ベランダーセット

ついに、行動に出た。
55年間、僕はこんな僕が来ることを、ずっと待っていた。
「トマトの苗はありますか。」勇気をもって、ドイトの店員さんに尋ねた。
少々お待ちくださいといって、PHSで確認をしている。
「申し訳ありません。トマトは4月の中旬になるそうです。」
うれしかった。あっさりあしらわれるかとドキドキしたが、大丈夫、店員さんと会話になった。
「よし、準備だ。」気を確かにした僕は、店頭広場から店の奥に入っていった。

Long boots
 軽量にしてフィット感は抜群、履いた途端に足が勝手に動き出すくらいである。足首あたりが引き締まったスタイリングは、このまま銀座を歩いても、誰にも違和感はもたれないだろう。値の下がる物は、安かろう悪かろうで、履いていると、足に空気がまつわりついて疲労しやすく作業に支障をきたすこと大だ。

Gloves
 紅の甲と、藍の掌との色合いは、お互いを引き立たせ、スタイリッシュ感をいっそう明確なものにしている。装着感は、手袋しているのを忘れてしまうかのごとくである。

Schop Shovel
 握ったら、すでに僕の体の一部になっている。スコップの背面を反射する光は、これから始まる「農」というドラマに希望を与えてくれる。

Watering pot
 いかなる条件にも対応可能な注ぎ口は、限りあるスペースのベランダ菜園にはもってこいだ。流線型をした器から注がれる水は、土を、葉を、花を、そして強い思いを、潤していくことだろう。

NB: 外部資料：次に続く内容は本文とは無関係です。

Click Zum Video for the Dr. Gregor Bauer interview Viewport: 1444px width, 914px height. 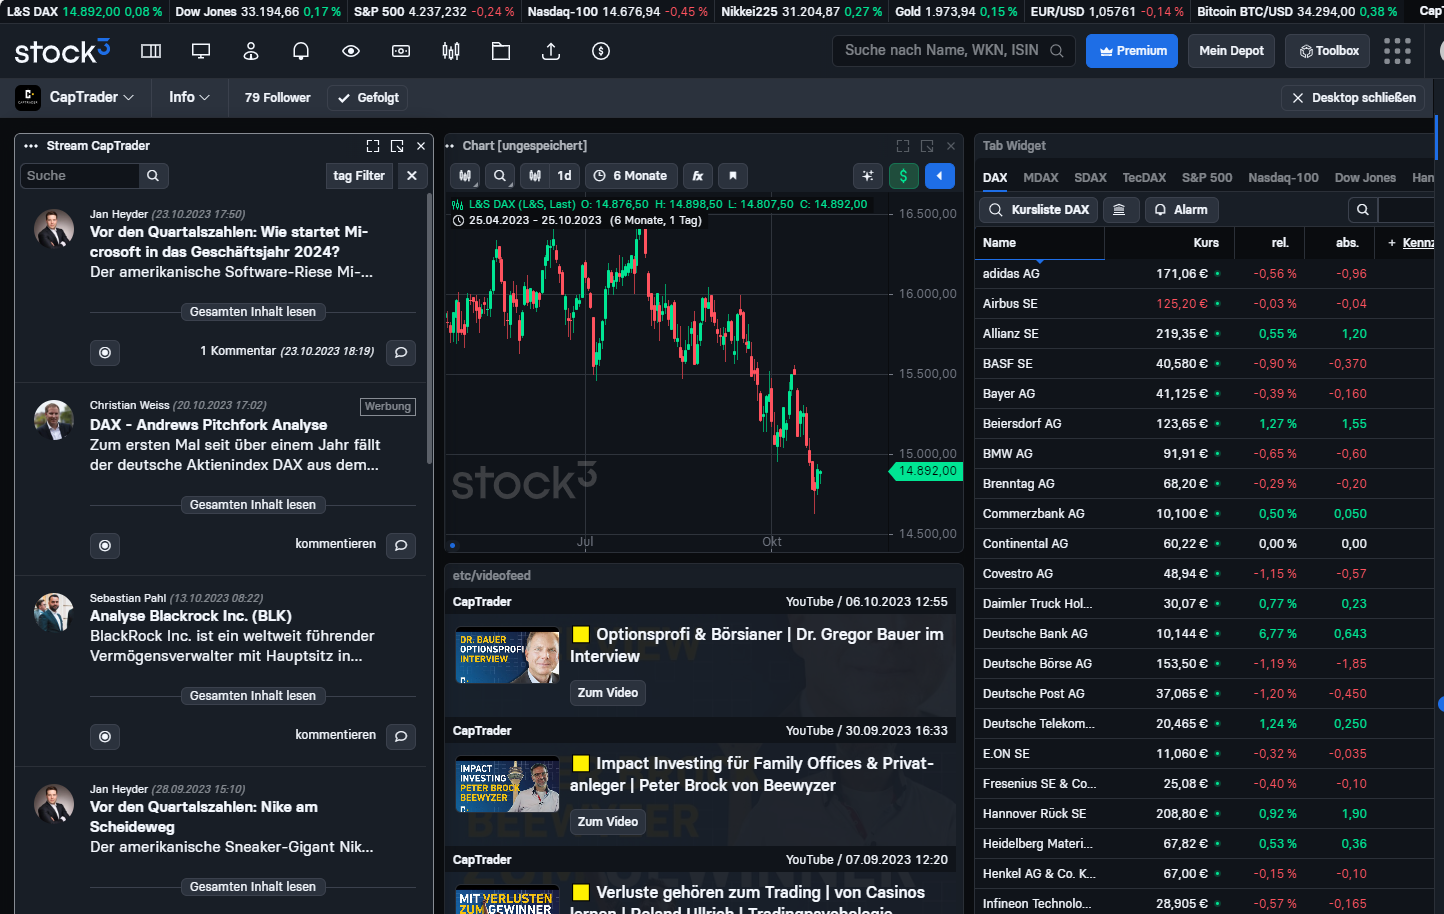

 僕は、そもそも買い物にいって、満足に物が探せたことがないので、思っていたものが、手に入るのは、まさにパズルを一つ一つ組み立てているような新鮮な感覚だった。総計5,160円、品質にこだわった結果だ。こんなにも自発的な買い物をしたのは、この年になって初めてかもしない。
 レジを済ませて、帰ろうとすると、片隅に僕を見つめるものがいた。
「トマトの種 16粒」だ。
ここにいたのか、君は。苗でなくていい、種から育てよう。僕は手をのばし、再びレジに向かった。今回の買い物は、しめて5,320円になった。

 意気揚々と店を出る僕は、鼻息も荒く興奮を抑え切れないでいた。
 暮れなずむ街に向かって大きく息を吸って、ゆっくりと吐いた。